TASK BRIEF: In the data below, find the line containing "Click the Hill", then set down that line and every later line up to and including the line containing "Task: Click the red", exactly.

Records excerpted from a collection:
• • • • •

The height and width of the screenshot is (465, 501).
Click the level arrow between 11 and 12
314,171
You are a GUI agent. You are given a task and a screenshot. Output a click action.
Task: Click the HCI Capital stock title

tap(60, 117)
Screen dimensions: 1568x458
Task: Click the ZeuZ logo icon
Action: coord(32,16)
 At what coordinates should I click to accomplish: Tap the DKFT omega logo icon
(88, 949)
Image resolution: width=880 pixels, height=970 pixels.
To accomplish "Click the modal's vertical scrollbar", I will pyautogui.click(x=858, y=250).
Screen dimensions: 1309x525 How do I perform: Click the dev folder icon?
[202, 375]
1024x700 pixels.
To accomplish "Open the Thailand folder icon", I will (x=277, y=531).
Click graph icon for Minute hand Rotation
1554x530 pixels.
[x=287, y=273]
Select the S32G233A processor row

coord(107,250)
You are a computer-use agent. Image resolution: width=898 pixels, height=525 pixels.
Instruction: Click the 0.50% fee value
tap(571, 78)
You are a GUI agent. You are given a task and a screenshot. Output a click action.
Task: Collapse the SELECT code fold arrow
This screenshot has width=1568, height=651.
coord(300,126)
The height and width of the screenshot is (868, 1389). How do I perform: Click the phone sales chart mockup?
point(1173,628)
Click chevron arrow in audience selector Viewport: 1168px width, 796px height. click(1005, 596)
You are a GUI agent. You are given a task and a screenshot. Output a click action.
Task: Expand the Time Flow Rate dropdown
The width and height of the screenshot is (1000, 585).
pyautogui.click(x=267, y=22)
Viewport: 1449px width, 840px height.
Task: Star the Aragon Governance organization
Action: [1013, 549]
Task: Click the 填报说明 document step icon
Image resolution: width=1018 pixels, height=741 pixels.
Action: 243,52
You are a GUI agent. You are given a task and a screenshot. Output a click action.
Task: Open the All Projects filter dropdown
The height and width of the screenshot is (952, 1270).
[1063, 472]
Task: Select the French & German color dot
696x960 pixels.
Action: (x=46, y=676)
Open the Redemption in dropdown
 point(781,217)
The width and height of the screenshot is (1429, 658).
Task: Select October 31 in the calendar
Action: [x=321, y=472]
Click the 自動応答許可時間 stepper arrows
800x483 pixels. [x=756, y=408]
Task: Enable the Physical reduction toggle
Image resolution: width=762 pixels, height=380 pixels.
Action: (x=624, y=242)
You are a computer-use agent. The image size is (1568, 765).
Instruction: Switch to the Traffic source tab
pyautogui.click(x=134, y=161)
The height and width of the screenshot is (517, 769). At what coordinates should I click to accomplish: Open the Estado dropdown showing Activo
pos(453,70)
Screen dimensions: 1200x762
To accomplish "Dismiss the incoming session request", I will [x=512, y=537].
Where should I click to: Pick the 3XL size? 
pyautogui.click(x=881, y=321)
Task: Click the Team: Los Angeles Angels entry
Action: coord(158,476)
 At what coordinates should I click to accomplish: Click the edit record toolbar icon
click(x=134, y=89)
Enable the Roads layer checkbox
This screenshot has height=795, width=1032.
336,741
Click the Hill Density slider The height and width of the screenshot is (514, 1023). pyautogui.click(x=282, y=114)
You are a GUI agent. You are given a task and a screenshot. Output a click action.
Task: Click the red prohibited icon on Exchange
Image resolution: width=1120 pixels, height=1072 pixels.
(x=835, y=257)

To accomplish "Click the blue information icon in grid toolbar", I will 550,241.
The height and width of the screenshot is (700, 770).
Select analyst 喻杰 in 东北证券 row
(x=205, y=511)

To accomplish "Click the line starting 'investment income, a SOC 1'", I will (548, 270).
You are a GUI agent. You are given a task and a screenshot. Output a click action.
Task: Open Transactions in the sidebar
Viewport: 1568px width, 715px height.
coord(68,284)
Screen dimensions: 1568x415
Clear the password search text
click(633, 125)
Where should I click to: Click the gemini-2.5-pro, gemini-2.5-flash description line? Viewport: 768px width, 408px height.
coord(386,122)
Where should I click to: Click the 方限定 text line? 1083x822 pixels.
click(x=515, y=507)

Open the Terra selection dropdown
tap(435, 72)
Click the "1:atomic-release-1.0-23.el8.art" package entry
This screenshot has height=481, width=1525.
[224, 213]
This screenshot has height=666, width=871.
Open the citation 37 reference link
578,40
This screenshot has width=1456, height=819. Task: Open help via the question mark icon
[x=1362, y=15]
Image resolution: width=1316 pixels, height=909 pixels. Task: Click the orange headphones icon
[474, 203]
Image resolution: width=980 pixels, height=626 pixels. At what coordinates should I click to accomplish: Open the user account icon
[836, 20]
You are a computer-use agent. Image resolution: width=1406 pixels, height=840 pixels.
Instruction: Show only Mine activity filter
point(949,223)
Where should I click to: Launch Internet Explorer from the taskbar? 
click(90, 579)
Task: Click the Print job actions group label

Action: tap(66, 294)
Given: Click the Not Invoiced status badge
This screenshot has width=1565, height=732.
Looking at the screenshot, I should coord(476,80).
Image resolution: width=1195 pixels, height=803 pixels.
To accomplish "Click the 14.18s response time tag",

• • • • •

SOLVED EXERCISE:
Click the Hill Density slider The height and width of the screenshot is (514, 1023). pyautogui.click(x=282, y=114)
You are a GUI agent. You are given a task and a screenshot. Output a click action.
Task: Click the red prohibited icon on Exchange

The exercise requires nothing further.